[Extracted data entries]
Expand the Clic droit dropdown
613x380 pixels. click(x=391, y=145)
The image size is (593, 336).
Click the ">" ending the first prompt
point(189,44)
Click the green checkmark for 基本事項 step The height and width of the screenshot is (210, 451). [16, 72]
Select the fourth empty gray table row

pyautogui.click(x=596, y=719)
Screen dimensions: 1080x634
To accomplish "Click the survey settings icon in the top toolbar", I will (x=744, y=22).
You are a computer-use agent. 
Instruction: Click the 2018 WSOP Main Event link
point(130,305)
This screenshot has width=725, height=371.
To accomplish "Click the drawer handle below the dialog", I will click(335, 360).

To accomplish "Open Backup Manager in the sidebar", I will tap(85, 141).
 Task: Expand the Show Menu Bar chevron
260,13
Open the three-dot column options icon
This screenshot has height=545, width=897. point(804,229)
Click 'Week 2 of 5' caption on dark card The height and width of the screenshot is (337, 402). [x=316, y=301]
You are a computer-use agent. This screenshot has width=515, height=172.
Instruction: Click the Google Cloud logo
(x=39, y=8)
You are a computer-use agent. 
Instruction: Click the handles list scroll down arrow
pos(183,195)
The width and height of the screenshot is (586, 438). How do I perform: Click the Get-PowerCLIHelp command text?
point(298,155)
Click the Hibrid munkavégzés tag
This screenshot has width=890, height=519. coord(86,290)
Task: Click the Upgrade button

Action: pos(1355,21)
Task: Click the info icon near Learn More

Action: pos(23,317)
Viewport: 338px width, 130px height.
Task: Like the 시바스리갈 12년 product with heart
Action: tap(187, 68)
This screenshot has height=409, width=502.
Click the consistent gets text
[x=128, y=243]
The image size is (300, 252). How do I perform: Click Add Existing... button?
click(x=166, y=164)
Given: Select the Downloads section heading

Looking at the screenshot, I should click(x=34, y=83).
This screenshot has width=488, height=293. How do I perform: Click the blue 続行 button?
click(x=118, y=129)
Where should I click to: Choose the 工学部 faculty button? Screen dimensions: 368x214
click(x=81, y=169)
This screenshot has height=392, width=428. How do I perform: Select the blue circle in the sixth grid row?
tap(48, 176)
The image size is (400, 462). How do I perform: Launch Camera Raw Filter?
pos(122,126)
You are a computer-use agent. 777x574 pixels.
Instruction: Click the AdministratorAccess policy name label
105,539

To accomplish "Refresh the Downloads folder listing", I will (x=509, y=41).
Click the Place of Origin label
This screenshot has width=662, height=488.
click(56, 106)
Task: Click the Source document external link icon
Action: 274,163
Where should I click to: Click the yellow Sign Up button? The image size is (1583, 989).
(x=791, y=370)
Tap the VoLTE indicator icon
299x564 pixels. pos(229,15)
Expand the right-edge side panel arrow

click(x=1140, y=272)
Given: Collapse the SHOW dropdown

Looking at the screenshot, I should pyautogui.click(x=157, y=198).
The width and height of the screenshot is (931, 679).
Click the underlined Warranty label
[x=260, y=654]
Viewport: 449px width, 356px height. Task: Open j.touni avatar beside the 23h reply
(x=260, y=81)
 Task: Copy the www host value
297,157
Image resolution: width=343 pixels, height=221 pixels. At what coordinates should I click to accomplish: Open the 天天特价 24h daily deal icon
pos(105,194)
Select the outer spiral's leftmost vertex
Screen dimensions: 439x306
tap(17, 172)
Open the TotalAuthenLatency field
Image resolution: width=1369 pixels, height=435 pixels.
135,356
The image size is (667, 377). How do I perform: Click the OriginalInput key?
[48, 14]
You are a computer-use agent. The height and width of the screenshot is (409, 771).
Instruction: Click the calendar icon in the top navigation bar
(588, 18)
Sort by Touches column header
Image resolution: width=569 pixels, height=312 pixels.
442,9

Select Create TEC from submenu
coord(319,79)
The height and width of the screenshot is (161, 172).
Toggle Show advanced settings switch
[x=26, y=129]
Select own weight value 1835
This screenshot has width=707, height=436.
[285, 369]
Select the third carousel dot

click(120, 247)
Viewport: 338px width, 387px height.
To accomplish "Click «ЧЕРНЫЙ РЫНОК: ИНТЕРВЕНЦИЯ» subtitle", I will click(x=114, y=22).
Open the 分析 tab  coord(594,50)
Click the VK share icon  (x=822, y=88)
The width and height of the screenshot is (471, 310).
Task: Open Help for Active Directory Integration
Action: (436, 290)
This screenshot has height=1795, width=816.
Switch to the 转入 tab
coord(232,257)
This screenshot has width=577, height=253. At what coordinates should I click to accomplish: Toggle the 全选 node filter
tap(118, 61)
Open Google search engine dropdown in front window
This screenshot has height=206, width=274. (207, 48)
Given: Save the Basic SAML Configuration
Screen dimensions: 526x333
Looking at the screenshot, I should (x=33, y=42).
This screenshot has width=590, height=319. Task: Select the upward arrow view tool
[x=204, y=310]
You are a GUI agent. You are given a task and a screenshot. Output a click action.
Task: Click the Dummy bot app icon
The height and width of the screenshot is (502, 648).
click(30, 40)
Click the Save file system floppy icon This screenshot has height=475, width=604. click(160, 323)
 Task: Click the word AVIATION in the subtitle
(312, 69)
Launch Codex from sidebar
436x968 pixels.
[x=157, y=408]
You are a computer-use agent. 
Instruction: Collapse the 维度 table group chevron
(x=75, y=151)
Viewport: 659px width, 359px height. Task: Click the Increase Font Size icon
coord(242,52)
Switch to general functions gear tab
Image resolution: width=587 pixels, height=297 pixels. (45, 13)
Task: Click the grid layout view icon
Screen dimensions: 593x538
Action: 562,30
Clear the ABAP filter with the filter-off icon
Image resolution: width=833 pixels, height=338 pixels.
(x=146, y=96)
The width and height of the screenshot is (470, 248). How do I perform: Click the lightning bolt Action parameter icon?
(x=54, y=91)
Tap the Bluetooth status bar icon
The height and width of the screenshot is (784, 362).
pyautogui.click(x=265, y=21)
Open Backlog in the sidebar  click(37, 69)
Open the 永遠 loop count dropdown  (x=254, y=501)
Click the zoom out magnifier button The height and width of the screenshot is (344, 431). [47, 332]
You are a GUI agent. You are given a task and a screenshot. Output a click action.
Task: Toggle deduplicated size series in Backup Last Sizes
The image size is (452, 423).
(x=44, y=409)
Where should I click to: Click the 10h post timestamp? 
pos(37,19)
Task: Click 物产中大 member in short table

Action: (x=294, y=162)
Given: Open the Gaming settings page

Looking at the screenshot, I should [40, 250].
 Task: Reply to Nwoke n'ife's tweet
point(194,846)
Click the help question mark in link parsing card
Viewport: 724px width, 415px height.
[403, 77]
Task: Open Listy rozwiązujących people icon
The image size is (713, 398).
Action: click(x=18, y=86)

__Action item__
Reproduce the records exactly, keeping every line.

__Solution for this problem__
Expand the Clic droit dropdown
613x380 pixels. click(x=391, y=145)
The image size is (593, 336).
Click the ">" ending the first prompt
point(189,44)
Click the green checkmark for 基本事項 step The height and width of the screenshot is (210, 451). [16, 72]
Select the fourth empty gray table row

pyautogui.click(x=596, y=719)
Screen dimensions: 1080x634
To accomplish "Click the survey settings icon in the top toolbar", I will (x=744, y=22).
You are a computer-use agent. 
Instruction: Click the 2018 WSOP Main Event link
point(130,305)
This screenshot has width=725, height=371.
To accomplish "Click the drawer handle below the dialog", I will click(335, 360).

To accomplish "Open Backup Manager in the sidebar", I will tap(85, 141).
 Task: Expand the Show Menu Bar chevron
260,13
Open the three-dot column options icon
This screenshot has height=545, width=897. point(804,229)
Click 'Week 2 of 5' caption on dark card The height and width of the screenshot is (337, 402). [x=316, y=301]
You are a computer-use agent. This screenshot has width=515, height=172.
Instruction: Click the Google Cloud logo
(x=39, y=8)
You are a computer-use agent. 
Instruction: Click the handles list scroll down arrow
pos(183,195)
The width and height of the screenshot is (586, 438). How do I perform: Click the Get-PowerCLIHelp command text?
point(298,155)
Click the Hibrid munkavégzés tag
This screenshot has width=890, height=519. coord(86,290)
Task: Click the Upgrade button

Action: pos(1355,21)
Task: Click the info icon near Learn More

Action: pos(23,317)
Viewport: 338px width, 130px height.
Task: Like the 시바스리갈 12년 product with heart
Action: tap(187, 68)
This screenshot has height=409, width=502.
Click the consistent gets text
[x=128, y=243]
The image size is (300, 252). How do I perform: Click Add Existing... button?
click(x=166, y=164)
Given: Select the Downloads section heading

Looking at the screenshot, I should click(x=34, y=83).
This screenshot has width=488, height=293. How do I perform: Click the blue 続行 button?
click(x=118, y=129)
Where should I click to: Choose the 工学部 faculty button? Screen dimensions: 368x214
click(x=81, y=169)
This screenshot has height=392, width=428. How do I perform: Select the blue circle in the sixth grid row?
tap(48, 176)
The image size is (400, 462). How do I perform: Launch Camera Raw Filter?
pos(122,126)
You are a computer-use agent. 777x574 pixels.
Instruction: Click the AdministratorAccess policy name label
105,539

To accomplish "Refresh the Downloads folder listing", I will (x=509, y=41).
Click the Place of Origin label
This screenshot has width=662, height=488.
click(56, 106)
Task: Click the Source document external link icon
Action: 274,163
Where should I click to: Click the yellow Sign Up button? The image size is (1583, 989).
(x=791, y=370)
Tap the VoLTE indicator icon
299x564 pixels. pos(229,15)
Expand the right-edge side panel arrow

click(x=1140, y=272)
Given: Collapse the SHOW dropdown

Looking at the screenshot, I should pyautogui.click(x=157, y=198).
The width and height of the screenshot is (931, 679).
Click the underlined Warranty label
[x=260, y=654]
Viewport: 449px width, 356px height. Task: Open j.touni avatar beside the 23h reply
(x=260, y=81)
 Task: Copy the www host value
297,157
Image resolution: width=343 pixels, height=221 pixels. At what coordinates should I click to accomplish: Open the 天天特价 24h daily deal icon
pos(105,194)
Select the outer spiral's leftmost vertex
Screen dimensions: 439x306
tap(17, 172)
Open the TotalAuthenLatency field
Image resolution: width=1369 pixels, height=435 pixels.
135,356
The image size is (667, 377). How do I perform: Click the OriginalInput key?
[48, 14]
You are a computer-use agent. The height and width of the screenshot is (409, 771).
Instruction: Click the calendar icon in the top navigation bar
(588, 18)
Sort by Touches column header
Image resolution: width=569 pixels, height=312 pixels.
442,9

Select Create TEC from submenu
coord(319,79)
The height and width of the screenshot is (161, 172).
Toggle Show advanced settings switch
[x=26, y=129]
Select own weight value 1835
This screenshot has width=707, height=436.
[285, 369]
Select the third carousel dot

click(120, 247)
Viewport: 338px width, 387px height.
To accomplish "Click «ЧЕРНЫЙ РЫНОК: ИНТЕРВЕНЦИЯ» subtitle", I will click(x=114, y=22).
Open the 分析 tab  coord(594,50)
Click the VK share icon  (x=822, y=88)
The width and height of the screenshot is (471, 310).
Task: Open Help for Active Directory Integration
Action: (436, 290)
This screenshot has height=1795, width=816.
Switch to the 转入 tab
coord(232,257)
This screenshot has width=577, height=253. At what coordinates should I click to accomplish: Toggle the 全选 node filter
tap(118, 61)
Open Google search engine dropdown in front window
This screenshot has height=206, width=274. (207, 48)
Given: Save the Basic SAML Configuration
Screen dimensions: 526x333
Looking at the screenshot, I should (x=33, y=42).
This screenshot has width=590, height=319. Task: Select the upward arrow view tool
[x=204, y=310]
You are a GUI agent. You are given a task and a screenshot. Output a click action.
Task: Click the Dummy bot app icon
The height and width of the screenshot is (502, 648).
click(30, 40)
Click the Save file system floppy icon This screenshot has height=475, width=604. click(160, 323)
 Task: Click the word AVIATION in the subtitle
(312, 69)
Launch Codex from sidebar
436x968 pixels.
[x=157, y=408]
You are a computer-use agent. 
Instruction: Collapse the 维度 table group chevron
(x=75, y=151)
Viewport: 659px width, 359px height. Task: Click the Increase Font Size icon
coord(242,52)
Switch to general functions gear tab
Image resolution: width=587 pixels, height=297 pixels. (45, 13)
Task: Click the grid layout view icon
Screen dimensions: 593x538
Action: 562,30
Clear the ABAP filter with the filter-off icon
Image resolution: width=833 pixels, height=338 pixels.
(x=146, y=96)
The width and height of the screenshot is (470, 248). How do I perform: Click the lightning bolt Action parameter icon?
(x=54, y=91)
Tap the Bluetooth status bar icon
The height and width of the screenshot is (784, 362).
pyautogui.click(x=265, y=21)
Open Backlog in the sidebar  click(37, 69)
Open the 永遠 loop count dropdown  (x=254, y=501)
Click the zoom out magnifier button The height and width of the screenshot is (344, 431). [47, 332]
You are a GUI agent. You are given a task and a screenshot. Output a click action.
Task: Toggle deduplicated size series in Backup Last Sizes
The image size is (452, 423).
(x=44, y=409)
Where should I click to: Click the 10h post timestamp? 
pos(37,19)
Task: Click 物产中大 member in short table

Action: (x=294, y=162)
Given: Open the Gaming settings page

Looking at the screenshot, I should [40, 250].
 Task: Reply to Nwoke n'ife's tweet
point(194,846)
Click the help question mark in link parsing card
Viewport: 724px width, 415px height.
[403, 77]
Task: Open Listy rozwiązujących people icon
The image size is (713, 398).
Action: click(x=18, y=86)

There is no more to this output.